Some of the rhetoric is there, but nobody knows how it will all add up.
Led by Senate Environment and Public Works Committee Chairman Barbara Boxer (D-Calif.), the Senate submitted a six-year highway bill on May 12 which will slightly increase the current funding level of MAP-21. How to generate the money needed for such a move was not provided.
The goal now is to generate some momentum for the measure, which will be formerly introduced to a full Senate later this week, and figure out the details later. However, some in Congress believe the lack of a funding framework in the proposal will hurt its chances. The House of Representatives has yet to introduce its highway-funding bill.
“These investments will create new jobs, provide a boost to our nation’s economy, and keep us competitive in the global marketplace,” the Senate panel that unveiled the bill said.

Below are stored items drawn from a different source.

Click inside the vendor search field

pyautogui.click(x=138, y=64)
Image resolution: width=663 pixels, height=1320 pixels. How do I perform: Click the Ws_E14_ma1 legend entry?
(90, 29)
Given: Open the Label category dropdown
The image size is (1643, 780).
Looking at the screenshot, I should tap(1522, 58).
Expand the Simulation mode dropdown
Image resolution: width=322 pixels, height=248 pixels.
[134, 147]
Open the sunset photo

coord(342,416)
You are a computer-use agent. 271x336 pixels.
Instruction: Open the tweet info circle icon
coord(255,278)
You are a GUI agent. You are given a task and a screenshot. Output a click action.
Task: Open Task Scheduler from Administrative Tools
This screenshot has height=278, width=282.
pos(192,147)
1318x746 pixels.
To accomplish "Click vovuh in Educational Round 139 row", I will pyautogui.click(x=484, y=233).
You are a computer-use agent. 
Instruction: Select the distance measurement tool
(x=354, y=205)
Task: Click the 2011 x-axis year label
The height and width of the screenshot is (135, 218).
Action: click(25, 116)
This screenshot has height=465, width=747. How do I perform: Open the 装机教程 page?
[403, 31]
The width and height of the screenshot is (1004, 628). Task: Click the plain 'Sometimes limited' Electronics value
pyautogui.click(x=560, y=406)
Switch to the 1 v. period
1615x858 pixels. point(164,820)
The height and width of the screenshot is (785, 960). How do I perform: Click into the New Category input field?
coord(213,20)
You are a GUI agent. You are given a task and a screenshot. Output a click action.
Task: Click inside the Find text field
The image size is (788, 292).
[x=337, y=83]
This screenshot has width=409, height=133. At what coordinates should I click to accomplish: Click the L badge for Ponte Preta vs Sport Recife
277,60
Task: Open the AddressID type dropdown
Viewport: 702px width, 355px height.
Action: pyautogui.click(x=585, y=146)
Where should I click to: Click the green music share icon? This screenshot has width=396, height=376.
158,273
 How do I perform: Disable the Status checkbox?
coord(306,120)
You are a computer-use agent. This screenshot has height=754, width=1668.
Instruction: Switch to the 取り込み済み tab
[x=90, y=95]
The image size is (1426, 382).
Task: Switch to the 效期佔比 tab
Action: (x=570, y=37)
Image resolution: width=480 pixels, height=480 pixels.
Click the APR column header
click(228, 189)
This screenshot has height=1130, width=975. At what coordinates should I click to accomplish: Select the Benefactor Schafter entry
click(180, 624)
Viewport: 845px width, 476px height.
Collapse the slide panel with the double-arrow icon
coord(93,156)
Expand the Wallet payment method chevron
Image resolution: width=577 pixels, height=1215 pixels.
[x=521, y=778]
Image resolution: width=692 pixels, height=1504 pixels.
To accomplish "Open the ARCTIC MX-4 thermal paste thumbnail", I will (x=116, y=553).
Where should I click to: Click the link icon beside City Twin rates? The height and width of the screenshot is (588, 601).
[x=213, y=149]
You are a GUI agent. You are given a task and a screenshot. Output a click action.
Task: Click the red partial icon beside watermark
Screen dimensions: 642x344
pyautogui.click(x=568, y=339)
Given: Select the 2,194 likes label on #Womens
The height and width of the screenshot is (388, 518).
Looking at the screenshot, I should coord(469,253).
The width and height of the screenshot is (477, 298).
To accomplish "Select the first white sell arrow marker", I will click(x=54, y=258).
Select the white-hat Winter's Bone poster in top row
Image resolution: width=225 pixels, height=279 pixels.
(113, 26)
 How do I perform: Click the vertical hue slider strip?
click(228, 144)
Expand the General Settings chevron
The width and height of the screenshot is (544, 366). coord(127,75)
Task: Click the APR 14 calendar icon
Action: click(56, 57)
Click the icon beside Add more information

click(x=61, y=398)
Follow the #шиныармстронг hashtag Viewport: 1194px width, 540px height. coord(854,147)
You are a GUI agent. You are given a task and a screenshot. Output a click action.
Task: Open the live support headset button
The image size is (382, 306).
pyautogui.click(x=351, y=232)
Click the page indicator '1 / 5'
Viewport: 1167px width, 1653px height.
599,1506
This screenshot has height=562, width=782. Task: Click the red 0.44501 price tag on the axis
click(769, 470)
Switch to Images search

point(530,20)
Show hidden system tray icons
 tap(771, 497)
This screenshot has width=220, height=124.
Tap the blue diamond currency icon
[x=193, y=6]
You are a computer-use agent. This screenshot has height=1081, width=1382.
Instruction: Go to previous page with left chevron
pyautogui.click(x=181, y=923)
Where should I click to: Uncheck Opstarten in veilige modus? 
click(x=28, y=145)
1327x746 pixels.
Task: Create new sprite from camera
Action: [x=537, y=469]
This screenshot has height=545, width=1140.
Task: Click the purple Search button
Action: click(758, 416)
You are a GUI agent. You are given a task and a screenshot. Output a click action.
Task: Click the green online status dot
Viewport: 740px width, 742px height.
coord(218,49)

Transportation Secretary Anthony Foxx has been urging Congress to come up with a multiyear highway bill before the Highway Trust Fund reaches a crippling level later this summer. President Barack Obama has been pushing his four-year, $302 billion highway bill over the last few days, but it does not seem like the Senate’s version carries much of a resemblance. If nothing is done by August, the administration said as many as 700,000 jobs would be lost over a year as the Highway Trust Fund starts to reach the point where it cannot pay its bills, and that about 112,000 roadway projects and 5,600 transit projects could be delayed or stopped.